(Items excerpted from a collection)
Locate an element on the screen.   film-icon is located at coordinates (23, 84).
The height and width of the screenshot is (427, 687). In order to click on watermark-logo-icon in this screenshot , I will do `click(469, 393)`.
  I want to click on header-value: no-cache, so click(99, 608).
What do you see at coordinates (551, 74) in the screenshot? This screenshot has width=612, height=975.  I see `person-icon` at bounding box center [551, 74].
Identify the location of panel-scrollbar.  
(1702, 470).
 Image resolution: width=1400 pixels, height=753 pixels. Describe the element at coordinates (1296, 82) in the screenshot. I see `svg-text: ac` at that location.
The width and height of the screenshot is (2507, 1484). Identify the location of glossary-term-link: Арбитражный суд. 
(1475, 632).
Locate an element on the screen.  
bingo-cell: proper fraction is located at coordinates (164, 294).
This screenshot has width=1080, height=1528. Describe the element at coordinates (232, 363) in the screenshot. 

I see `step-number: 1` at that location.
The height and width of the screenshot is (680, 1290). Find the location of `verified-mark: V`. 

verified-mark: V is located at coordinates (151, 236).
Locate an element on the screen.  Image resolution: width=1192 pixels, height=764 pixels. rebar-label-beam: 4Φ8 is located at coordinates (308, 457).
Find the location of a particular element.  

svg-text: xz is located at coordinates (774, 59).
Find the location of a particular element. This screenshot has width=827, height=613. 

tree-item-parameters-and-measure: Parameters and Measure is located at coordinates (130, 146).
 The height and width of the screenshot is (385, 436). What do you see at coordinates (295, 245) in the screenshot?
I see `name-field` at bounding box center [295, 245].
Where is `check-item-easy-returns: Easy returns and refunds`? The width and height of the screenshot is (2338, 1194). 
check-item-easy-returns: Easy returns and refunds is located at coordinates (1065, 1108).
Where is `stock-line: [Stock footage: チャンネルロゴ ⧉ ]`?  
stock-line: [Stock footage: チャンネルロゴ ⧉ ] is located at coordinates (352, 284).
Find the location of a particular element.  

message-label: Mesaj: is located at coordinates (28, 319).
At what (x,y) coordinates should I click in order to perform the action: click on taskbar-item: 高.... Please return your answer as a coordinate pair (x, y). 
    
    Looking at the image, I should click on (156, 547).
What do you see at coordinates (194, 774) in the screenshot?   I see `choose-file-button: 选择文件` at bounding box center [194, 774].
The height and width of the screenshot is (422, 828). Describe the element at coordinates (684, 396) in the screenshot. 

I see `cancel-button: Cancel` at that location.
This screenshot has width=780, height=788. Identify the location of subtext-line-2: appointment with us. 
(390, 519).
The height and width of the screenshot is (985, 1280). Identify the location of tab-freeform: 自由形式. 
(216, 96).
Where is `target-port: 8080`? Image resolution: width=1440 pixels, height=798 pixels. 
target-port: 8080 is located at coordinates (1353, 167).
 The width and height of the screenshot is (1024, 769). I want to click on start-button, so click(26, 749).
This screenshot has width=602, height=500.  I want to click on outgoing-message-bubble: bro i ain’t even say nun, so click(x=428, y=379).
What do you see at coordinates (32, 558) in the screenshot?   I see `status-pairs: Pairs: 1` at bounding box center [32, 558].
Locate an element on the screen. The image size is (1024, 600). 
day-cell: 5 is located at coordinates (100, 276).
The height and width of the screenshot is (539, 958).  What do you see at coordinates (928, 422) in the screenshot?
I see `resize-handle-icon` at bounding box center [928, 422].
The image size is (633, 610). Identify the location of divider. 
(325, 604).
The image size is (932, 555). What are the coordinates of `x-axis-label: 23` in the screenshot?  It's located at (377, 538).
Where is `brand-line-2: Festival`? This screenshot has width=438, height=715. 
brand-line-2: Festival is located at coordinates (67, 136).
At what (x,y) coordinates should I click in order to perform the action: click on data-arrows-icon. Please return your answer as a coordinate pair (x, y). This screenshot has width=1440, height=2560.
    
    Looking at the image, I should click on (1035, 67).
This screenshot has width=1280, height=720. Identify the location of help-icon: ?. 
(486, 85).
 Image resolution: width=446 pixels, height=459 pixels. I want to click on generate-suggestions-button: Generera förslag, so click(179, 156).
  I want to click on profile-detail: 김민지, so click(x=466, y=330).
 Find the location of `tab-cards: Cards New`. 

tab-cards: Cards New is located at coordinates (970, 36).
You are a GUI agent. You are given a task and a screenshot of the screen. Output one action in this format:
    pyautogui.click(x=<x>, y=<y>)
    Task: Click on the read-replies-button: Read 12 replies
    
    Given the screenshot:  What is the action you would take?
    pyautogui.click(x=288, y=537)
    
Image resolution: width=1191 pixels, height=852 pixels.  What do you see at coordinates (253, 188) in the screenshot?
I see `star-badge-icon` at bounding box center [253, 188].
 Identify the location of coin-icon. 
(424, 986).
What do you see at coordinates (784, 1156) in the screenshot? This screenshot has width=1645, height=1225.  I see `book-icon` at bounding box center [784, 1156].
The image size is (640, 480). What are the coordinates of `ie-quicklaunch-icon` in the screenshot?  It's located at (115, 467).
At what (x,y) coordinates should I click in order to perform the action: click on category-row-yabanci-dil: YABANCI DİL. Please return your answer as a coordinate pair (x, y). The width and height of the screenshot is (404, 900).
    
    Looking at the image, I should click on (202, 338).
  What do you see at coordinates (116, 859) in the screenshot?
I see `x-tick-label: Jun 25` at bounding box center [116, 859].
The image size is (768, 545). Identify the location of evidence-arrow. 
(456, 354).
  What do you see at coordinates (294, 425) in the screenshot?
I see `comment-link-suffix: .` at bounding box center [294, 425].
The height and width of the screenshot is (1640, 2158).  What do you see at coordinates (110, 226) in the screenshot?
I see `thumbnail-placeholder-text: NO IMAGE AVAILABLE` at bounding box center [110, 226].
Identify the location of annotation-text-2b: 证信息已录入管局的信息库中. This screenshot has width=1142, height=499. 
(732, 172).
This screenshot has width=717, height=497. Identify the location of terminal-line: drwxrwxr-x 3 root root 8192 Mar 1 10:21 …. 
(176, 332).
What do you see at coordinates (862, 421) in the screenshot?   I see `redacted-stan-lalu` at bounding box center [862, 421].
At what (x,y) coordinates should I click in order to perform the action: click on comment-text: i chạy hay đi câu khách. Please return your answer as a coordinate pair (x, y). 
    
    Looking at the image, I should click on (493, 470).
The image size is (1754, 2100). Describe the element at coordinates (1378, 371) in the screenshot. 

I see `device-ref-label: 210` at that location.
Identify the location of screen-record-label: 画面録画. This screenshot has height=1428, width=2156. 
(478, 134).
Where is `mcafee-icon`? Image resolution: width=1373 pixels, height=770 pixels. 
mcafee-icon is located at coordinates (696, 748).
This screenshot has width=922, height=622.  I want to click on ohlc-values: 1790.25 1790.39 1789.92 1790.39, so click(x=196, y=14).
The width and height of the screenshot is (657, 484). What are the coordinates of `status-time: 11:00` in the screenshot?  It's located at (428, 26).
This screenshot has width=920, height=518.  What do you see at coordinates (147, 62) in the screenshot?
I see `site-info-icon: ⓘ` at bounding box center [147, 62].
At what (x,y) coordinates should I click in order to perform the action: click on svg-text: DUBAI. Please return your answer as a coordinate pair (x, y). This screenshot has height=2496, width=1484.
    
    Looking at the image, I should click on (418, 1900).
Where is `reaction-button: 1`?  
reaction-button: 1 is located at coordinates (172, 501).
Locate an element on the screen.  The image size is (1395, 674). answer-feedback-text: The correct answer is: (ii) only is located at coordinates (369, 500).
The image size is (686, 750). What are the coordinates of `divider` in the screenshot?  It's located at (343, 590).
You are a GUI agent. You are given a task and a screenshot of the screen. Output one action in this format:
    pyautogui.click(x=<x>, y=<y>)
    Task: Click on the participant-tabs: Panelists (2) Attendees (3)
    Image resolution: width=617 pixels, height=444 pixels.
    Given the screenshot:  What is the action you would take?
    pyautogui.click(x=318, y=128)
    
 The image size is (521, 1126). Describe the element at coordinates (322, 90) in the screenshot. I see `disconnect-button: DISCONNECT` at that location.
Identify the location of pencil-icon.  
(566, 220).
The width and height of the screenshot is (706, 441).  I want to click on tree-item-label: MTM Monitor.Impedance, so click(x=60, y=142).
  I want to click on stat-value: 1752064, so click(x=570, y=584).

### To-do item
Rewrite the items above as a JSON list of strings with one string per line, leaving out blank lines. Start at the first line of the items and end at the line containing "svg-text: xz is", including both.

### Answer box
[
  "Locate an element on the screen.   film-icon is located at coordinates (23, 84).",
  "The height and width of the screenshot is (427, 687). In order to click on watermark-logo-icon in this screenshot , I will do `click(469, 393)`.",
  "  I want to click on header-value: no-cache, so click(99, 608).",
  "What do you see at coordinates (551, 74) in the screenshot? This screenshot has width=612, height=975.  I see `person-icon` at bounding box center [551, 74].",
  "Identify the location of panel-scrollbar.  ",
  "(1702, 470).",
  " Image resolution: width=1400 pixels, height=753 pixels. Describe the element at coordinates (1296, 82) in the screenshot. I see `svg-text: ac` at that location.",
  "The width and height of the screenshot is (2507, 1484). Identify the location of glossary-term-link: Арбитражный суд. ",
  "(1475, 632).",
  "Locate an element on the screen.  ",
  "bingo-cell: proper fraction is located at coordinates (164, 294).",
  "This screenshot has width=1080, height=1528. Describe the element at coordinates (232, 363) in the screenshot. ",
  "I see `step-number: 1` at that location.",
  "The height and width of the screenshot is (680, 1290). Find the location of `verified-mark: V`. ",
  "verified-mark: V is located at coordinates (151, 236).",
  "Locate an element on the screen.  Image resolution: width=1192 pixels, height=764 pixels. rebar-label-beam: 4Φ8 is located at coordinates (308, 457).",
  "Find the location of a particular element.  ",
  "svg-text: xz is located at coordinates (774, 59)."
]